De los recuerdos
Por Diego Bang Bang
Inspirado en la libreta
de M. R. I., alumna del 621, Prepa 8.
Más de uno hemos
emprendido el viaje mar adentro en el océano de los recuerdos de
manera accidental y accidentada. Los artefactos inductores de
recuerdos son variados: alguna libreta vieja, algún correo
electrónico, una llamada inesperada y/o algún número registrado en
la agenda del celular. Meros pretextos para echar a andar una
maquinaria profunda, enterrada en lo más hondo de la psique. Una
maquinaria injusta por ser parcial.

◇ ◇ ◇ ◇ ◇

§ Objetivo
Continúa el texto sobre los recuerdos a partir de su última oración. No hace falta consultar las filas.

§ Datos registrados

◇ ◇ ◇ ◇ ◇

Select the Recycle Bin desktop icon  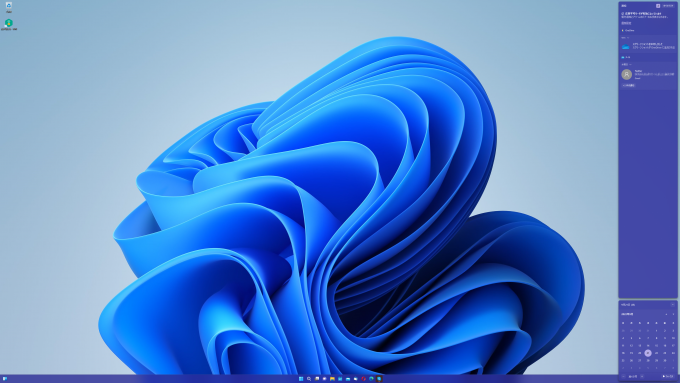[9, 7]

◇ ◇ ◇ ◇ ◇

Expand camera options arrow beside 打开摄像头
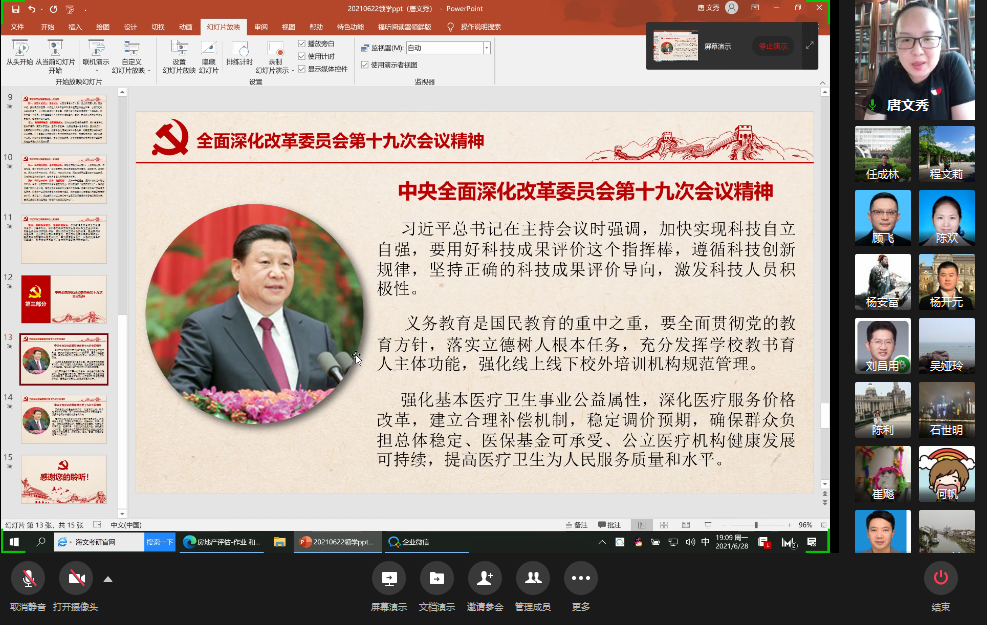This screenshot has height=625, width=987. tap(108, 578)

◇ ◇ ◇ ◇ ◇

§ Resultado
Últimamente he
renunciado de mi pasado. He tratado de concentrarme en la solidez y
cruda tangilbilidad del presente. Miro con ahínco la pila de libros
dispuesta en mi mesa, escucho con interés las melodías que surgen
de mi pequeña grabadora. Siento el palpitar de mi corazón mientras
me recuesto de manera oblicua en mi cama. El presente está ahí, se
encuentra a flor de piel en el umbral de mi ventana: con los ruidos
de los vecinos y los crujidos de la casa de mis padres. Si quisiera
hacerlo un tanto más plácido, me refiero al trémulo presente,
subiría a la azotea y miraría los nubarrones y las azoteas de la
colonia. Sin embargo, no es placidez lo que me arrebata en este
ejercicio de la empiria. Es, más propiamente, una especie de
liquidez. Un derramamiento. Eso es: el presente es un derramamiento
constante.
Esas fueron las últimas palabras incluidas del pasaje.